Another difference: Yang seemed to cling to visions of Yahoo as it was in its heyday, whereas Jobs decided to upend the Apple cart.

"Jobs' success at Apple has been predicated on his willingness to utterly discard what the company was before, during the time when his star was in ascendancy," says Charles King, principal analyst at Pund-IT. Once an also-ran competitor to Windows, Apple is now a consumer electronics company that has scrubbed "computer" from its moniker. "I think Yang was in a way trying to recapture some of Yahoo's glory days."

The failed Microsoft deal

Most observers fault Yang for his failed negotiations with Microsoft. The Seattle software giant placed multiple bids to acquire Yahoo, hoping to emerge in a more competitive position vis-à-vis Google in the online advertising market.

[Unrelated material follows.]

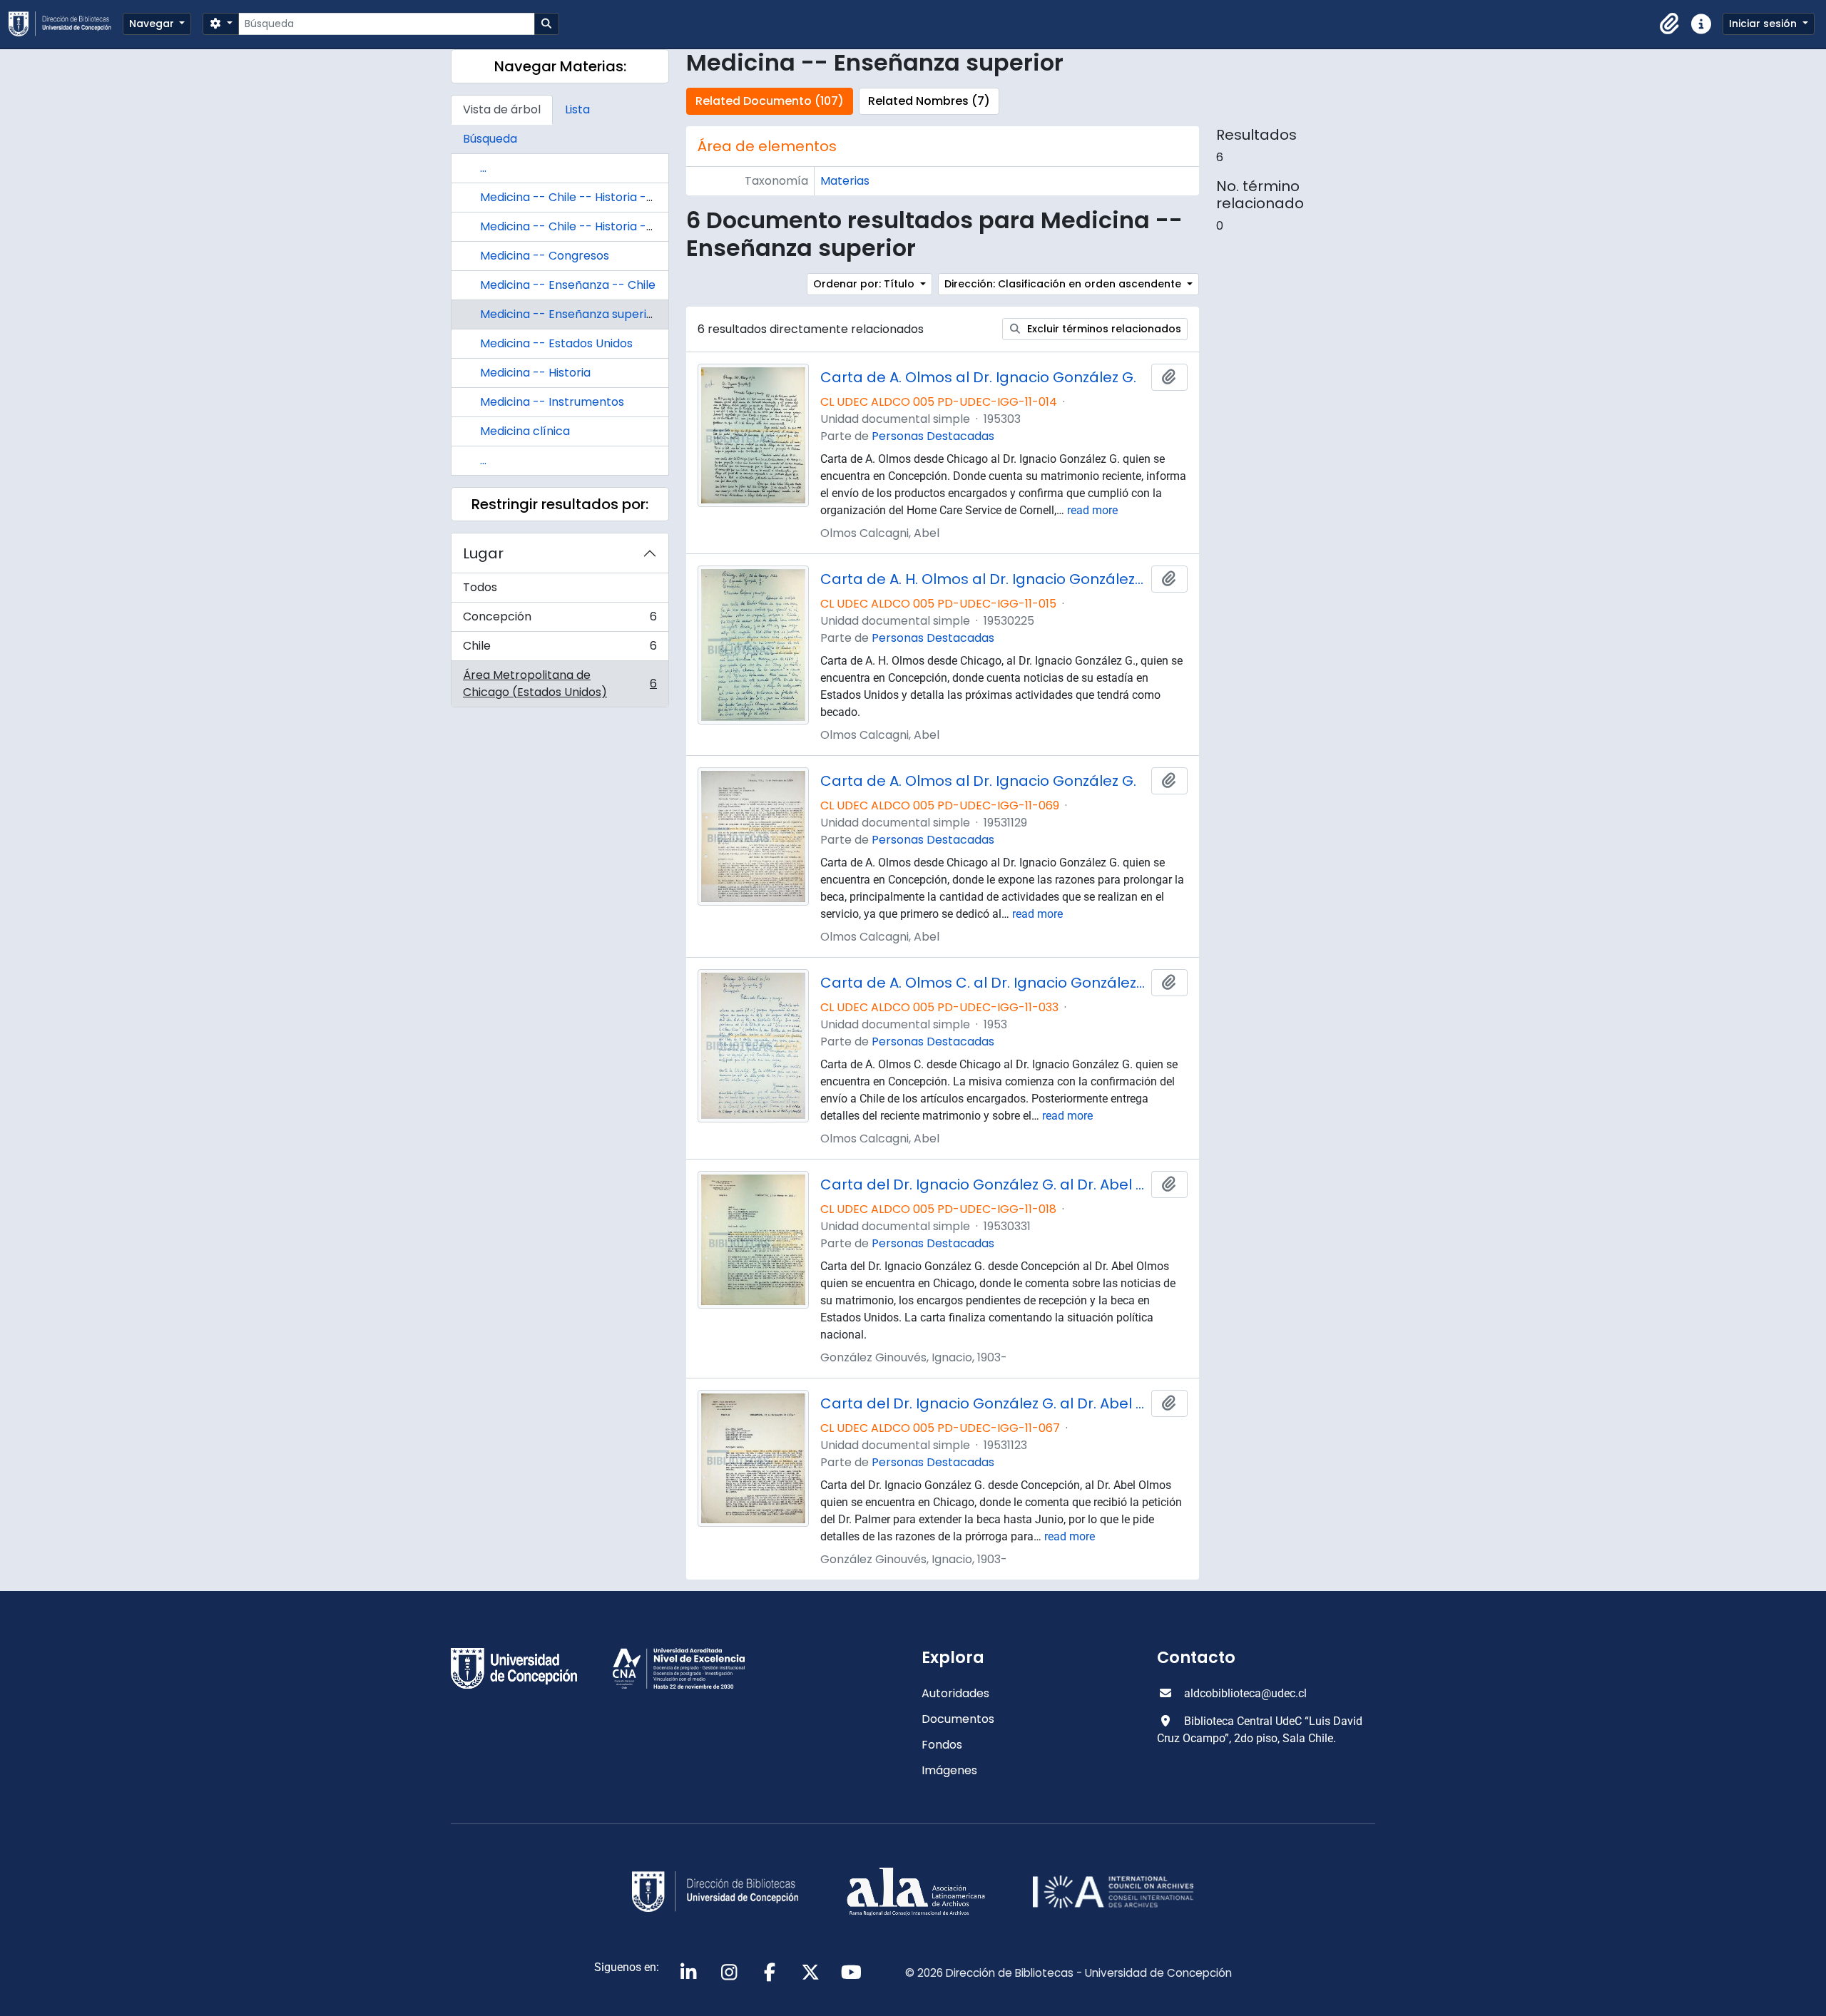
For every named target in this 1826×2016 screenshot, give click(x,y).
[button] (1669, 24)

"[Yang] kept saying we should get more money, we should get more money, and [he was] not realizing how precarious their position was," says Enderle.

Others have attributed that blind spot to the founder's sentimental and dated view of Yahoo as a fast-rising company. Yang's negotiating behavior at times suggested he wasn't interested in bargaining as much as playing the role of renegade start-up. Yahoo executives reportedly high-fived when negotiations collapsed.

Investors, led by now-board member Carl Icahn, reminded Yang of his fiduciary responsibility to them to maximize returns. They pressured Yang to show how he would raise the company's falling stock price to the level offered by Microsoft.

Yang then struck a deal with Google to allow the industry leader to serve ads on Yahoo's network in exchange for a share of revenue. When anti-trust regulators began to raise eyebrows, Google backed out. Yang's critics fault him for not trying harder to salvage that deal.

Both Enderle and Mr. King doubt Microsoft will return for a deal. Members of the team pushing for the takeover have left Microsoft, says Enderle. Adds King, "My own sense is they've moved on and there are other things on the table, other plans they've got. But never say never in the IT world."